■ **What the task requires**
Below is a listing. Set down exactly the lines from the one containing "Whois (108, 453)" through the one containing "Поиск отеля (98, 401)", both ends included, and leave out the rest.

■ **Data**
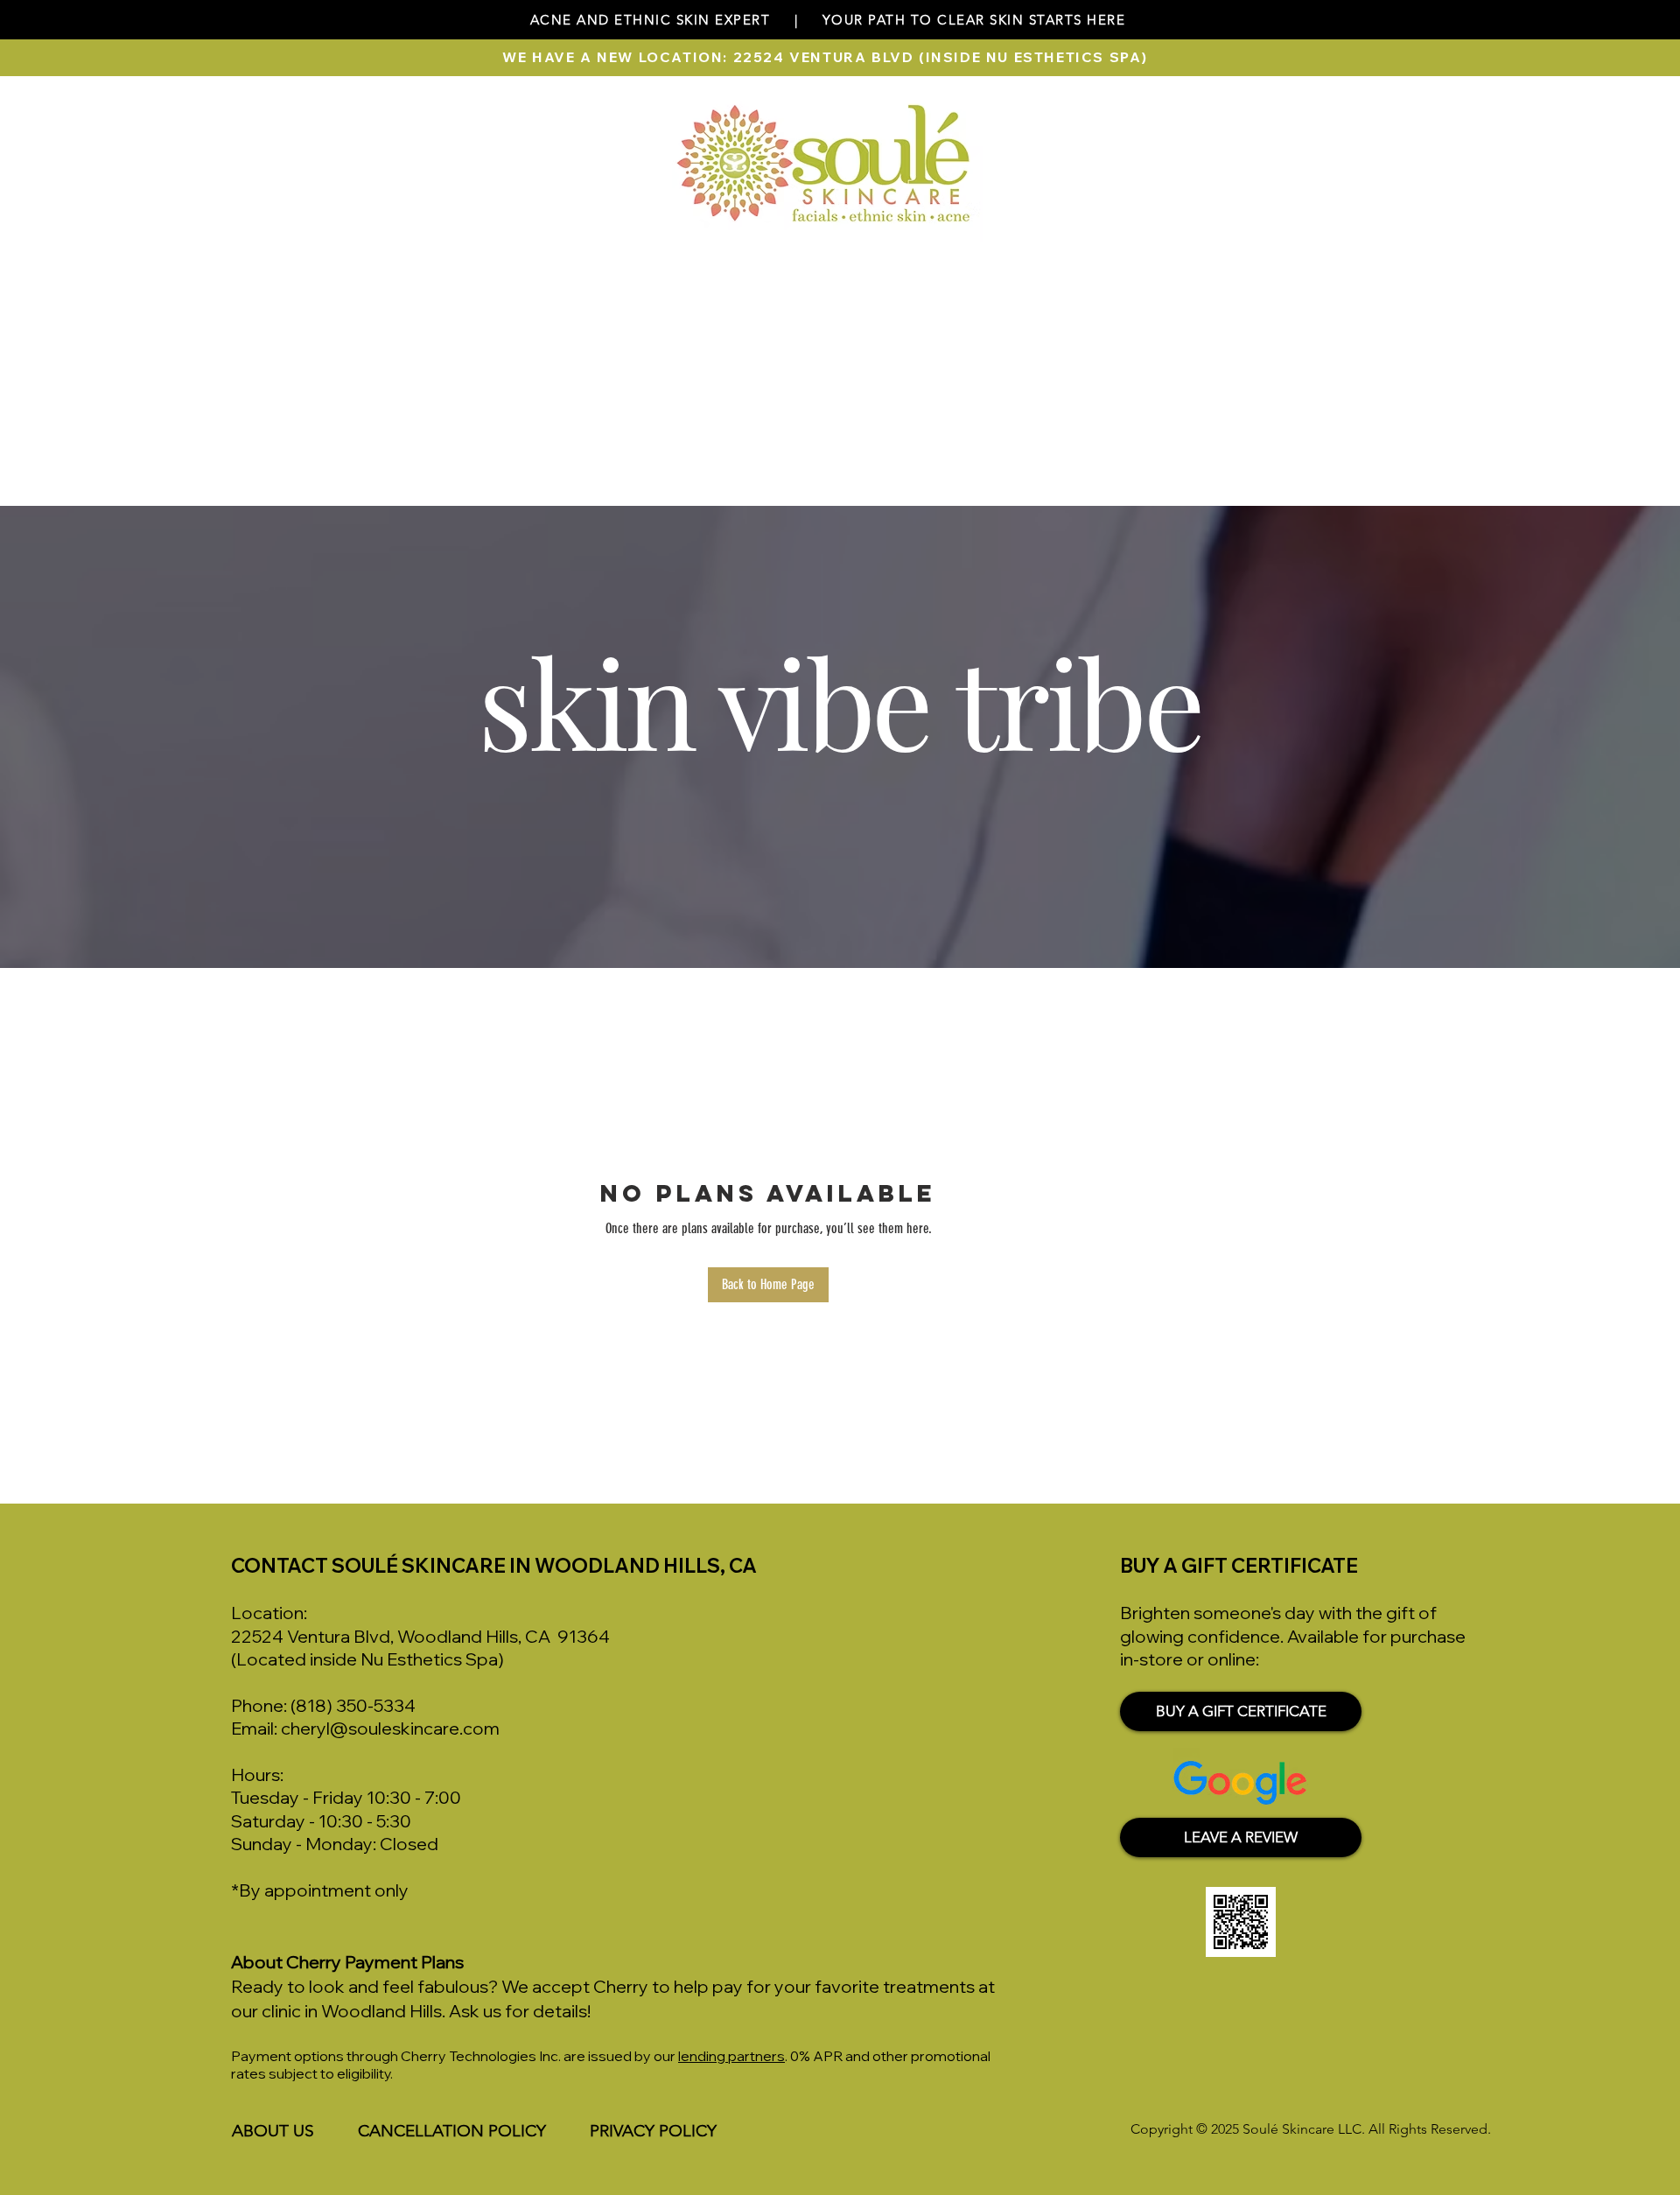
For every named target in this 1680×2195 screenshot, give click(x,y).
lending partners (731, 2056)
...
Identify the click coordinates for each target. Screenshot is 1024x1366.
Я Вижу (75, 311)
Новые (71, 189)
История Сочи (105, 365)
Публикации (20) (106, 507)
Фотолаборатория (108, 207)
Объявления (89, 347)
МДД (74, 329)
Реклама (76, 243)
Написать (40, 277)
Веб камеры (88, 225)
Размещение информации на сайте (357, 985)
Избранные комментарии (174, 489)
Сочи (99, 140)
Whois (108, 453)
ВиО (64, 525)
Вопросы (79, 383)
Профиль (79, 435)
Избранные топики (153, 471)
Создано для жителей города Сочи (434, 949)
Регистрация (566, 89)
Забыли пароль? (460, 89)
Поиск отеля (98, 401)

■ **Reply**
Whois (108, 453)
ВиО (64, 525)
Вопросы (79, 383)
Профиль (79, 435)
Избранные топики (153, 471)
Создано для жителей города Сочи (434, 949)
Регистрация (566, 89)
Забыли пароль? (460, 89)
Поиск отеля (98, 401)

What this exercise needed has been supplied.